Cristian Y. Ramos Miranda was a finalist in the 2018 UN Sustainable Development Challenge and is currently a MA Candidate at Seton Hall University’s School of Diplomacy and International Relations. Recently, he took the time to talk to the Center for UN and Global Governance Studies about his experience participating in the UN Sustainable Development Challenge and why he believes the Sustainable Development Goals are so important.

Why are the Sustainable Development Goals (SDGs) important?
I believe the SDGs are historically important as in the age of globalization and technological advancement they are an invaluable opportunity to bring countries and non-governmental agencies together to find the solutions to the problems afflicting our world.

What SDGs did you address in the project and how did you address them?
The SDGs I addressed in my project (which I titled ‘Refugee Legal Defense Project’) were Goal 11 (Sustainable Cities and Communities), Goal 16 (Peace, Justice, and Strong Institutions), and Goal 17 (Partnerships for the Goals).
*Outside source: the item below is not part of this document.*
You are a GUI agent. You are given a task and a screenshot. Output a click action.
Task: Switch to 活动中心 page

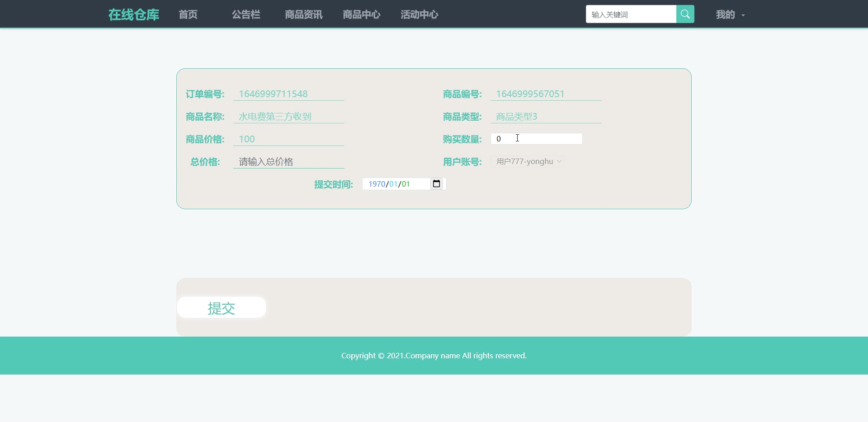coord(419,15)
When I was developing this proposal, I was thinking of the 65 million people that were displaced at that time due to conflict and wars, a number that now exceeds 68 million people.

I addressed Goal 11 (Sustainable Cities and Communities) thinking that refugees are not invaders in anyone’s country, but people who are doctors, lawyers, and persons with technical or other skills who are able to contribute. They add value, they do not diminish it.
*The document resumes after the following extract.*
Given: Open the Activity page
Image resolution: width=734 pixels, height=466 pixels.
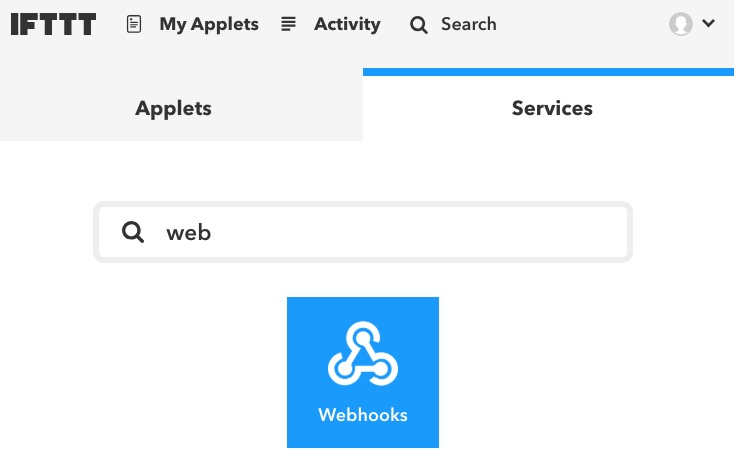Looking at the screenshot, I should pos(347,24).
I addressed Goal 16 (Peace, Justice, and Strong Institutions) by proposing what I called ‘Legal Aid Centers’, where refugees could go to acquire disenfranchised and critical legal representation in their plea for asylum.

Goal 17 is the most important, because we need the UN Refugee Agency, along with other international organizations and enhanced state and regional cooperation to do their part in any project that aims to achieve 2030 Agenda (which is encapsulated in the 16 Sustainable Development Goals). It involves the countries refugees and asylees fled from, the countries with refugee camps, and third countries where refugees and asylees are granted asylum.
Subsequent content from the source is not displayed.